Joel then goes to Ellie’s house, a hint of where their relationship is at, they aren’t pseudo-father and daughter seemingly, Ellie lives alone despite being a teenager. Joel plays guitar for her, he plays “Future Days” by Pearl Jam. I’ve actually heard something funny about this, unless Joel was really keyed in to Pearl Jam, he shouldn’t really know that song. “Outbreak Day” the very first thing we experience in The Last of Us franchise took place on September 26th, 2013 and “Future Days” is on the Pearl Jam album Lightning Bolt, which was released on October 11, 2013, so therefore in the world of The Last of Us, Joel shouldn’t really have even known about the song. Anyway, Joel plays the song and then gives the guitar he had been working on to Ellie and promises to make good on the promise he made to her in the first game and teach her guitar. One important thing to note here is on the fret of the guitar is a moth, continuing The Last of Us franchise’s focus on winged bugs and their importance.
This kind of begins something that happens a lot in this game and that’s metaphors, what and who Ellie is and where she’s at in her journey and what a moth is and the comparisons between the two. After a cursory glance into moths, two things stick out to me that I want to point out. One and this is very interesting and that is that moths are seemingly very susceptible to a type of cordyceps virus called Ophiocordyceps sinensis. As we know, the virus that infected the world of The Last of Us is a mutation of a cordyceps virus that affects humans. Second thing I found interesting about moths is the most obvious thing about them and that is their attraction to light, even potentially at the expense of their own life. While that doesn’t necessarily come into play for Ellie in this game, it could hint at where they might go with her character in future games.
So Joel gifts the guitar, makes an amazing Dad Joke and then leaves. The scene cuts and then we come back in four years later to a knocking sound. Ellie wakes up, answers the door and it is her friend Jesse. We proceed to explore the town of Jackson and meet some of the characters. This is where we run into Dina. Not unlike the downloadable content for the first game, Left Behind, we go through a sort of mechanic training via a snowball fight. It teaches the player how to target enemies and disable them with objects thrown. Ellie and Dina then saddle up on horses and head out of town, to go on patrol and we’re led to…
An unknown and unnamed woman waking up, seemingly from troubled sleep. The camera pans to show a man standing in the background and the unnamed woman makes her way over to this person. These two people are obviously familiar with one another and the woman asks where the man has been. The man says to grab her equipment and lets her know that he has something to show her. A detail about this woman that’s made pretty clear in this scene, just physically you can tell that this woman is jacked. She has been eating her Wheaties. The duo head out into a snowy wilderness and while walking together we learn that the woman is named Abby and the man is named Owen. What Owen shows her is the town of Jackson and they reveal they are looking for a man who should be in that town.
Abby wants to immediately head to this town, Owen wants to head back to their group and come up with a plan and both things end up happening, Abby begins to make her way to Jackson. The game begins to cut back and forth between Ellie and Abby. Ellie is out on patrol with Dina, you explore a watchtower and the two of them are making their way to a hideout for the night. You really begin to dig into some of the mechanics of the game at this point, you have the horse back riding, fighting the infected, you learn how to throw ropes to securely climb them. It’s all pretty good stuff. Dina and Ellie make it to the safe house and end up finding out that the guy who patrolled this area (before he died?) had been growing pot in the basement. Ellie and Dina smoke up and end up having sex together.
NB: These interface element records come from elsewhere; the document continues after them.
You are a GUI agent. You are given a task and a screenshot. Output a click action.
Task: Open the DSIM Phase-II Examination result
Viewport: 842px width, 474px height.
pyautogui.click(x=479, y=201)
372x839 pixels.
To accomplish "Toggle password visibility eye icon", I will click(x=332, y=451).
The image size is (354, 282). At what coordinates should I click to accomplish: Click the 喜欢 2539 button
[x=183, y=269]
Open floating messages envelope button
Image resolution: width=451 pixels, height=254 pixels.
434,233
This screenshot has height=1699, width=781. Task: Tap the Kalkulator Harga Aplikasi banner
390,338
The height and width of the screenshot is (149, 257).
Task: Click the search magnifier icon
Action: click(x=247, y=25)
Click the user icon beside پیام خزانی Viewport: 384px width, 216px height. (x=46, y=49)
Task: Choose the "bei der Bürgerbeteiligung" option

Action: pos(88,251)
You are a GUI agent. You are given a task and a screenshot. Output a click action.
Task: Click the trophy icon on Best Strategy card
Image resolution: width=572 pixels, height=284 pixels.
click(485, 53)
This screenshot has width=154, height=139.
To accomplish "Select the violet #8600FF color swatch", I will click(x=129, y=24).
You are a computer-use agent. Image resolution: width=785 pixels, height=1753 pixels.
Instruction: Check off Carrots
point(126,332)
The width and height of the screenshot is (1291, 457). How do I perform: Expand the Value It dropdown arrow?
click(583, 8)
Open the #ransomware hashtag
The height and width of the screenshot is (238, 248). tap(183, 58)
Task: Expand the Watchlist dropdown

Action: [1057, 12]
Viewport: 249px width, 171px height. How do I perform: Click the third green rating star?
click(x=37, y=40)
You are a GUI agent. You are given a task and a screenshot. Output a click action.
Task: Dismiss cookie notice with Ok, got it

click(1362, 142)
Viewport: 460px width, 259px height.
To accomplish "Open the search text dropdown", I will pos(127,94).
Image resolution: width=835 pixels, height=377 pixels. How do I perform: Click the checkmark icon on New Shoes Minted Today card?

Meanwhile, as the game cuts back to Abby, she is attacked by the infected and they begin to overwhelm her. Just when things are looking bad for Abby and an infected is about to get her, she’s saved. From screen left, Abby is rescued by Joel and Tommy, who have been out on patrol. Joel is obviously a little older, his hair is a little shaggier than it was when we saw him at the beginning of the game, so we know that the time period we’re in is the same as Ellie’s. As the infected swarm the three of them, Abby suggests that the group heads to the cabin that she and her friends are staying at. Joel and Tommy know the place that she’s talking of and agree to head there with her.
Okay, so we’re here. I talked about the setup of this scene, so let’s discuss the details. Abby gets back to the cabin with Joel and Tommy, the group takes care of the infected that were chasing the trio. Abby goes ahead of Joel and Tommy at this point as they enter the (garage of?) the cabin and knowingly looks at Owen. Tommy says something like the group should stop by Jackson on their way out of the area to get some supplies and introduces himself and Joel. The realization of who the two of them are dawns on the rest of the group and they look at one another. Joel realizes something is wrong and says simply, “Y’all act like you’ve heard of us or something.” to which Abby, who in the background has grabbed a shotgun, replied, “That’s ‘cause they have.” and shoots Joel in the leg with the shotgun. The group subdues Tommy as well, then tourniquets Joel’s leg. Abby grabs a golf club, calls Joel by his full name and calls him a stupid old man, telling him that he doesn’t get to rush this moment and swings.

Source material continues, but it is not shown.